# [PROBLEM REQUIREMENTS]
Copy out the Political Notebook column below in full, word for word.

# [QUOTED PASSAGE]
# # #

Political Notebook


After outburst, Morris gets 1 donation

Republican state Rep. Bob Morris of Fort Wayne received just one contribution after his outburst against the Girl Scouts earlier this year.

His latest campaign finance report filed this month shows he raised $5,000 between Jan. 1 and April 13 – all of which came from one donation from the Northeast Indiana PAC for Better Government.

The donation came April 10 – well past the February airing of Morris' comments calling the Girl Scouts a "radicalized" organization that supports abortion and lesbianism.

The political action committee is financed by several prominent business executives, including Richard Freeland and Don McArdle. The group has been a major player in local Republican politics for years, giving thousands of dollars to different campaigns. Morris now has about $19,000 on hand. He is facing Democrat Lee Jordan in the fall. The state's online campaign finance database had not yet posted Jordan's latest report.

Update: A Republican precinct captain and "proud father of a Girl Scout" announced Tuesday that he is considering a run against Morris as an independent. To see the announcement, verbatim, click here.

Party finances

The pre-primary campaign finance reports revealed what most all political insiders in Allen County already knew: Allen County Republicans are a lot better at raising money and spend much more of it as well.

The reports, which were due this month, show the Allen County GOP raising nearly $28,000 and spending nearly $26,000 through April 13. The Democrats raised $7,000 and spent $5,300.

Much of the Democratic donations came from people signed up for the party's monthly withdrawals, including $150 from Mayor Tom Henry. The Republicans received several donations and even some large ones, such as $3,000 from Bruce Dye, $1,620 from state Sen. Tom Wyss and $1,000 from Michael Swinford.

# # #

# [GIVEN INFORMATION]
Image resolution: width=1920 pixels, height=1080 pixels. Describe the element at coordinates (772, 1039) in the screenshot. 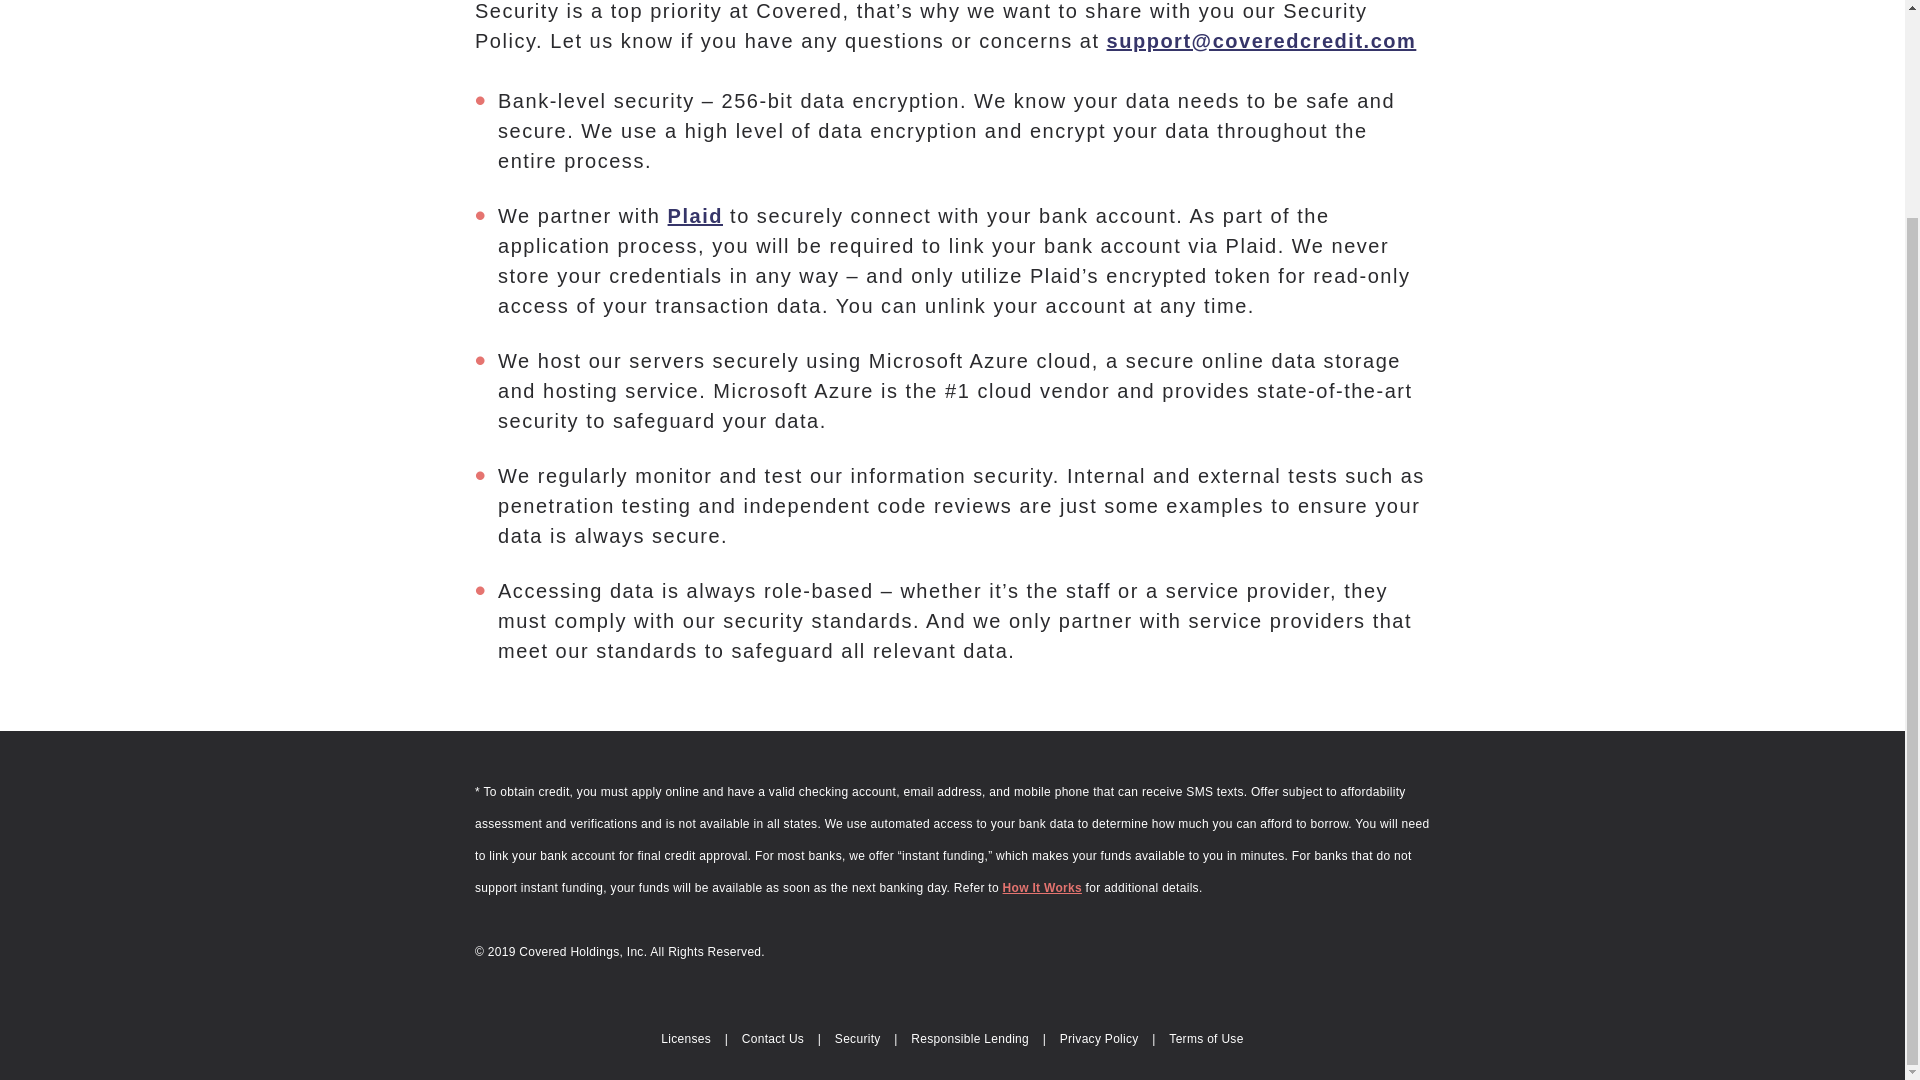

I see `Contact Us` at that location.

# # #

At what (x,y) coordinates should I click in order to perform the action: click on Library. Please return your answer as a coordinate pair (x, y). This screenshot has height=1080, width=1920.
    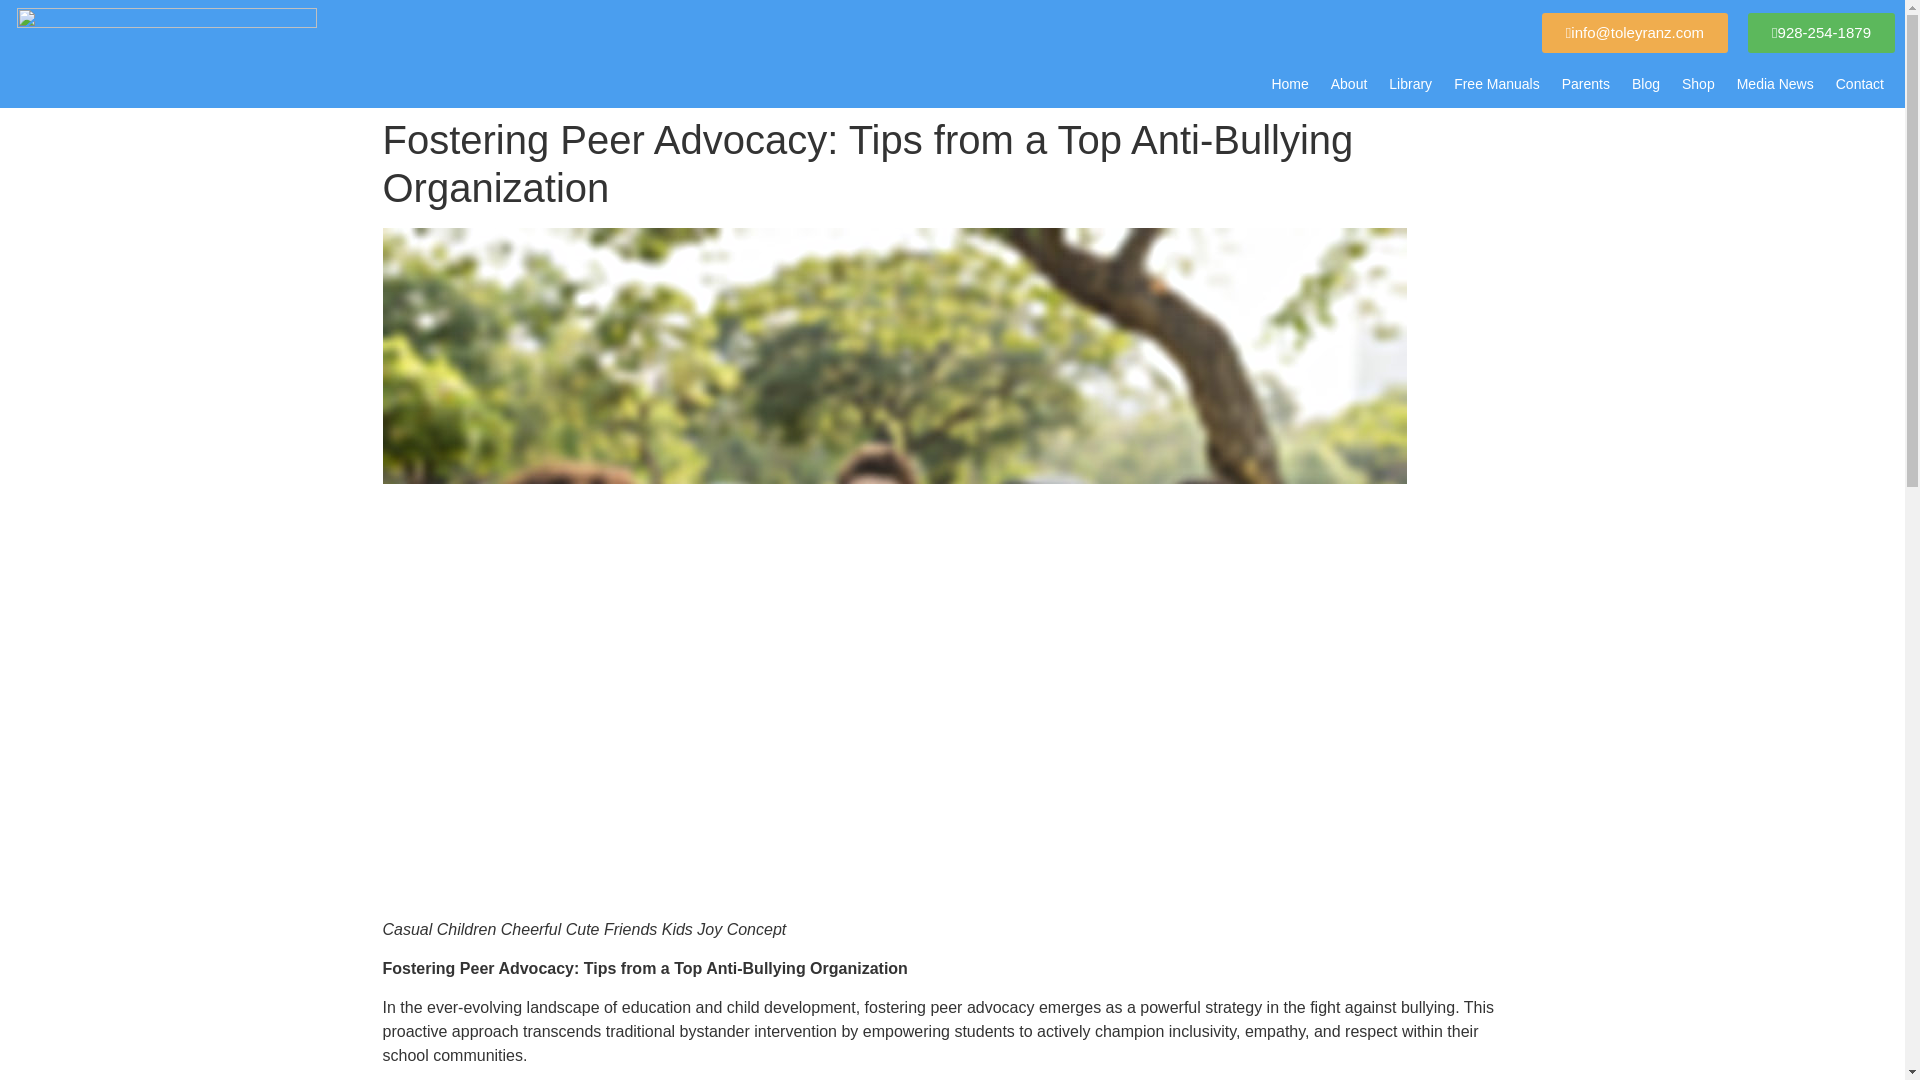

# # #

# [EXERCISE SOLUTION]
Political Notebook


After outburst, Morris gets 1 donation

Republican state Rep. Bob Morris of Fort Wayne received just one contribution after his outburst against the Girl Scouts earlier this year.

His latest campaign finance report filed this month shows he raised $5,000 between Jan. 1 and April 13 – all of which came from one donation from the Northeast Indiana PAC for Better Government.

The donation came April 10 – well past the February airing of Morris' comments calling the Girl Scouts a "radicalized" organization that supports abortion and lesbianism.

The political action committee is financed by several prominent business executives, including Richard Freeland and Don McArdle. The group has been a major player in local Republican politics for years, giving thousands of dollars to different campaigns. Morris now has about $19,000 on hand. He is facing Democrat Lee Jordan in the fall. The state's online campaign finance database had not yet posted Jordan's latest report.

Update: A Republican precinct captain and "proud father of a Girl Scout" announced Tuesday that he is considering a run against Morris as an independent. To see the announcement, verbatim, click here.

Party finances

The pre-primary campaign finance reports revealed what most all political insiders in Allen County already knew: Allen County Republicans are a lot better at raising money and spend much more of it as well.

The reports, which were due this month, show the Allen County GOP raising nearly $28,000 and spending nearly $26,000 through April 13. The Democrats raised $7,000 and spent $5,300.

Much of the Democratic donations came from people signed up for the party's monthly withdrawals, including $150 from Mayor Tom Henry. The Republicans received several donations and even some large ones, such as $3,000 from Bruce Dye, $1,620 from state Sen. Tom Wyss and $1,000 from Michael Swinford.